Former BlackRock fund manager Mark Lyttleton has been jailed for a year after pleading guilty to two counts of insider dealing.

The 45-year-old, who ran high profile UK equity funds at BlackRock, had been charged in relation to trading in two energy firms between October 2 2011 and December 16 2011.

In sentencing Lyttleton, Judge Andrew Goymer said: “Insider dealing is not a victimless crime, I regard these offences as pre-meditated and blatantly dishonest.”

Police officers raided Lyttleton’s home in April 2013 while simultaneous searches were also carried out at a number of addresses in Switzerland.

He was then arrested following a Financial Conduct Authority investigation which began in 2012.

The investigation found that in November 2010 Lyttleton purchased a Panamanian registered company called Huduno Invest SA and placed the beneficial ownership of it in the name of his wife, using her maiden name.

Huduno then entered into an asset management agreement with Swiss-based asset management company Caldwell & Partners providing that company with discretion to place trades on Huduno’s behalf, but also to execute instructions from Huduno.

Having obtained inside information, Lyttleton then instructed Caldwell and Partners to trade in the stocks of EnCore Oil Plc and Cairn Energy Plc on behalf of Huduno. 

The trading was ordered through the trading account held in the name of Huduno at Switzerland-based Banque Heritage, using two UK based brokerages.

The information related to a proposed takeover of EnCore Oil and drilling results from one of Cairns Energy’s wells in Greenland.

BlackRock was a major shareholder in both of these companies.

Both these stocks were at placed on BlackRock’s restricted trading list upon portfolio managers receiving what in their judgement amounted to price sensitive inside information concerning the stocks.

BlackRock’s personal account dealing policy also required Lyttleton to declare personal trading accounts he or his immediate family held.

While he did inform them of a number of accounts, he failed to disclose that Huduno had a trading account at Banque Heritage or seek pre-trade clearance for any of his trading in EnCore or Cairn.

After his house was searched, two mobile phones were recovered, one of which was an unregistered mobile phone, and the other registered in a false name and address.

Both contained only one contact number, assigned to false names of ‘Fred’ and ‘George’, with enquiries establishing this number was registered to his Swiss asset manager.
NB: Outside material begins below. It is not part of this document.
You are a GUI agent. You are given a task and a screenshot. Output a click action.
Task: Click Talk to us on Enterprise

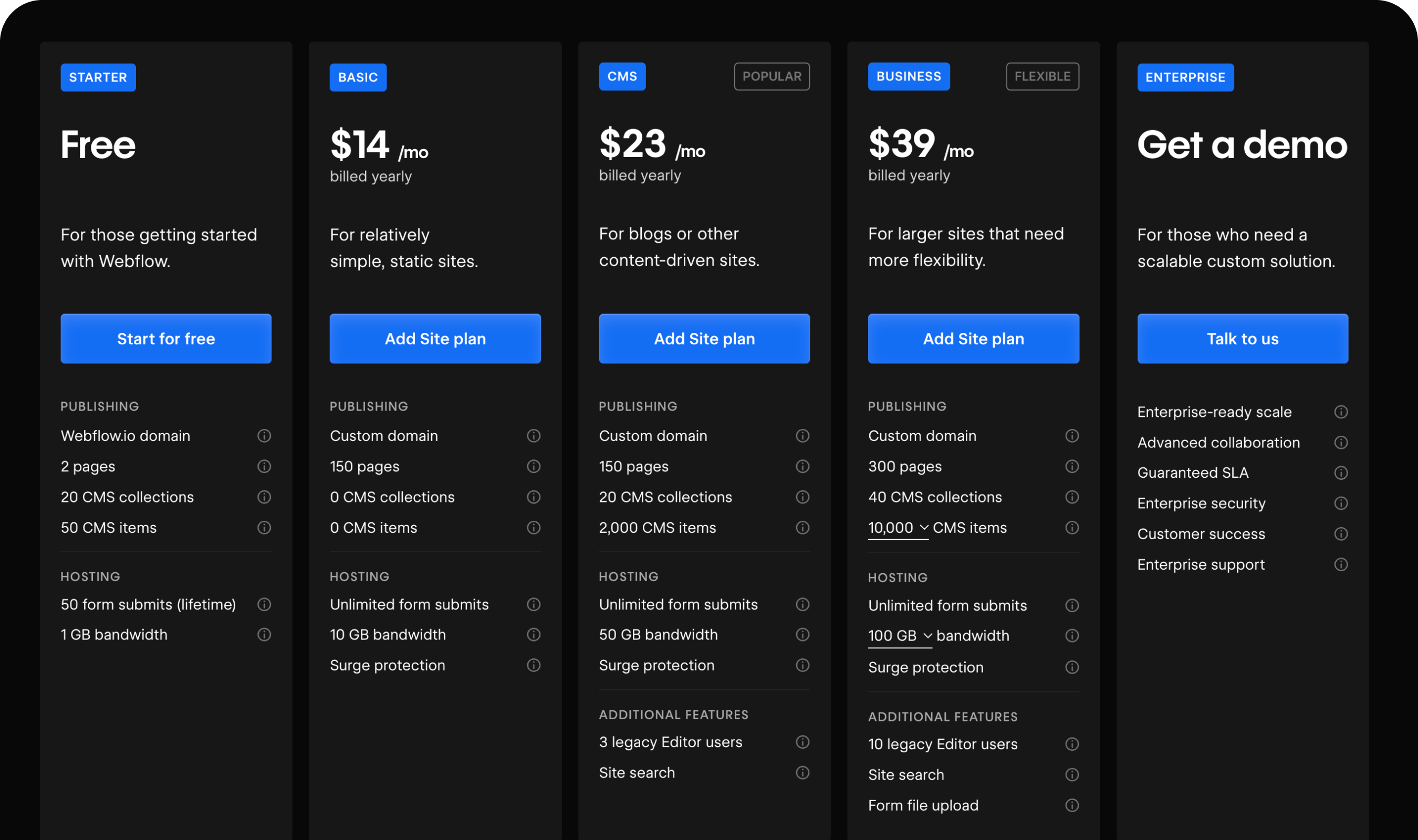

Lyttleton made a number of large cash withdrawals totalling £160,000 from his London-based bank accounts and following a review of text messages on his mobile phone it was established this money was withdrawn to make payment in cash to his asset managers as opposed to sending electronic payments.

Mark Steward, executive director of enforcement and market oversight at the FCA, said: “Lyttleton’s insider dealing involved a gross abuse of the trust placed in him as a senior fund manager.
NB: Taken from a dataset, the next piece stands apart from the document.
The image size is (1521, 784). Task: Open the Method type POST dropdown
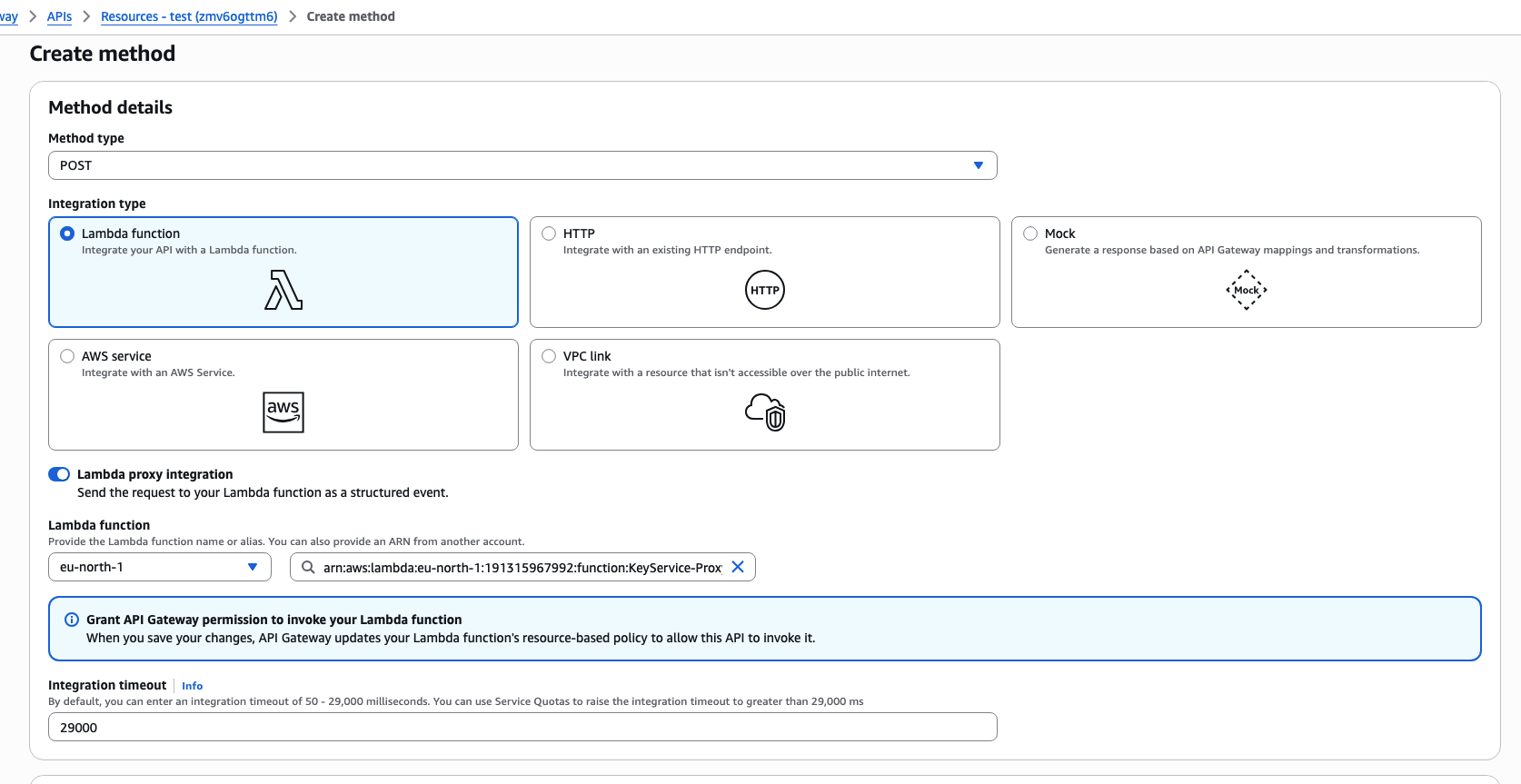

“He tried to hide his misconduct through the use of unregistered mobile phones and setting up a company in his wife’s maiden name in an overseas jurisdiction.

“None of this meant he could avoid detection.

“Those who are tempted to insider deal, especially financial industry professionals, must know now they are more likely to be caught than ever before and, when caught, they will likely face a custodial sentence.”